> What you are asked to do:
Copy out, unchanged, every line from the start of the records to the line that contains "Select the ±", and stop there.

> Saved entries:
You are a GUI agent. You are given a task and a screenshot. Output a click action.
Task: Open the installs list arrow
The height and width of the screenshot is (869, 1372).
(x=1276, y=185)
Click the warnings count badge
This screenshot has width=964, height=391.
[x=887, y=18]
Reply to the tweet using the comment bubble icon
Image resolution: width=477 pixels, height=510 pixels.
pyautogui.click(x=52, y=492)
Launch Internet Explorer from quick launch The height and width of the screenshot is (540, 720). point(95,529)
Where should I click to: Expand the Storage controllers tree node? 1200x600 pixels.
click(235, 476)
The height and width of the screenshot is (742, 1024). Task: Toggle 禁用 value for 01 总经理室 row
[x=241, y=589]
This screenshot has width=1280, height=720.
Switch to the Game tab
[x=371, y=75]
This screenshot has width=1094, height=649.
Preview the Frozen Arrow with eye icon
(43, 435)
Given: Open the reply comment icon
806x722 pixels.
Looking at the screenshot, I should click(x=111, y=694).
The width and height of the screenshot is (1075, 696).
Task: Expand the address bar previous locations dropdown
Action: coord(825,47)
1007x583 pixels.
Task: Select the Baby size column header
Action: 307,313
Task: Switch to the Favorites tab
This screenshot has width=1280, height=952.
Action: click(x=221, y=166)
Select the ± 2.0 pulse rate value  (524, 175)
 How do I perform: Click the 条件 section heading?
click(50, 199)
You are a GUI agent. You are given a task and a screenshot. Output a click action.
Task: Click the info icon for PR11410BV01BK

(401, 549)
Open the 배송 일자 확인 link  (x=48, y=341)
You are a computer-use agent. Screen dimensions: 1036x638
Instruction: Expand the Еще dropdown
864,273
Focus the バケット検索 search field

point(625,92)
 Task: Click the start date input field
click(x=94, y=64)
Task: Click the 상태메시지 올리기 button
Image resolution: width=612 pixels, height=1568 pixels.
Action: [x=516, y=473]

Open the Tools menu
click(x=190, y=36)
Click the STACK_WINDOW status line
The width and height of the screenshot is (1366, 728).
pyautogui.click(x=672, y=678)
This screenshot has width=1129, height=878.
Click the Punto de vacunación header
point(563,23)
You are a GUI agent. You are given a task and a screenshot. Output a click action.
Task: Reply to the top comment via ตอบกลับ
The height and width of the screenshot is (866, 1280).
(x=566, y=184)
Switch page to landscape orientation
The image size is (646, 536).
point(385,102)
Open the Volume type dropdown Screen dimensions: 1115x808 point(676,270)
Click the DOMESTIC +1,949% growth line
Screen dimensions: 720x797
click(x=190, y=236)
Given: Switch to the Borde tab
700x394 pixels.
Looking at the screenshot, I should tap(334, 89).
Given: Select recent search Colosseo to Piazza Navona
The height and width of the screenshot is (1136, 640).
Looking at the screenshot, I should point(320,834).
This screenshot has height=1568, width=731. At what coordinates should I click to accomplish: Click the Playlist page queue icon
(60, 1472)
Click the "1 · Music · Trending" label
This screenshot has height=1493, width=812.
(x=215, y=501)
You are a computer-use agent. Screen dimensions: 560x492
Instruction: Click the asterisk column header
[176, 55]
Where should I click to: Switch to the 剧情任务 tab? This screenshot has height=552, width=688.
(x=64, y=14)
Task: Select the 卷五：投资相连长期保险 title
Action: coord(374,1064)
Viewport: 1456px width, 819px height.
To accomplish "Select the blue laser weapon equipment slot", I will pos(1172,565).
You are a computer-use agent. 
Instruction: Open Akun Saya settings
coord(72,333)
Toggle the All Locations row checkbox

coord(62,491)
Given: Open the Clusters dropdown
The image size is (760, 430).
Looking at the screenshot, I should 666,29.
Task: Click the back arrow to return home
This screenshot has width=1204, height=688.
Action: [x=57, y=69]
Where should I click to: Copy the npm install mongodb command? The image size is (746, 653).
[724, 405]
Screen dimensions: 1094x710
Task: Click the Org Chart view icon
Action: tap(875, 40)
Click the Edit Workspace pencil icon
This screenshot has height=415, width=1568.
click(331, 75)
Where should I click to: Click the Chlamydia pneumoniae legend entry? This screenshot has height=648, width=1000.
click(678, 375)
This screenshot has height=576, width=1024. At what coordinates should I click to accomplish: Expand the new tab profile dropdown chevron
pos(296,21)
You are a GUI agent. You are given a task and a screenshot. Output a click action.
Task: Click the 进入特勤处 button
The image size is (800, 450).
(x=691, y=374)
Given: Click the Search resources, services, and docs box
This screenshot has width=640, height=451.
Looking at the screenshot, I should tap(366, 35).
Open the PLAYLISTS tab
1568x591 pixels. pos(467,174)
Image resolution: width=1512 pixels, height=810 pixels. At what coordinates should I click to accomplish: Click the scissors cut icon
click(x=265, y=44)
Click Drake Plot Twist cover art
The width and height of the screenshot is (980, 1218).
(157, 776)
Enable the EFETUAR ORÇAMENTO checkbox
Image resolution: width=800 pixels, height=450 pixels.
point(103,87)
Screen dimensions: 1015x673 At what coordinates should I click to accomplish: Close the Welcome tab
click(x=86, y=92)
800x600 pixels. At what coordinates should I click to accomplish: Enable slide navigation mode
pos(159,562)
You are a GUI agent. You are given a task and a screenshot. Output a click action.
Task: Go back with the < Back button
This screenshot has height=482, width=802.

> Answer to this problem:
You are a GUI agent. You are given a task and a screenshot. Output a click action.
Task: Open the installs list arrow
The height and width of the screenshot is (869, 1372).
(x=1276, y=185)
Click the warnings count badge
This screenshot has width=964, height=391.
[x=887, y=18]
Reply to the tweet using the comment bubble icon
Image resolution: width=477 pixels, height=510 pixels.
pyautogui.click(x=52, y=492)
Launch Internet Explorer from quick launch The height and width of the screenshot is (540, 720). point(95,529)
Where should I click to: Expand the Storage controllers tree node? 1200x600 pixels.
click(235, 476)
The height and width of the screenshot is (742, 1024). Task: Toggle 禁用 value for 01 总经理室 row
[x=241, y=589]
This screenshot has width=1280, height=720.
Switch to the Game tab
[x=371, y=75]
This screenshot has width=1094, height=649.
Preview the Frozen Arrow with eye icon
(43, 435)
Given: Open the reply comment icon
806x722 pixels.
Looking at the screenshot, I should click(x=111, y=694).
The width and height of the screenshot is (1075, 696).
Task: Expand the address bar previous locations dropdown
Action: coord(825,47)
1007x583 pixels.
Task: Select the Baby size column header
Action: 307,313
Task: Switch to the Favorites tab
This screenshot has width=1280, height=952.
Action: click(x=221, y=166)
Select the ± 2.0 pulse rate value  (524, 175)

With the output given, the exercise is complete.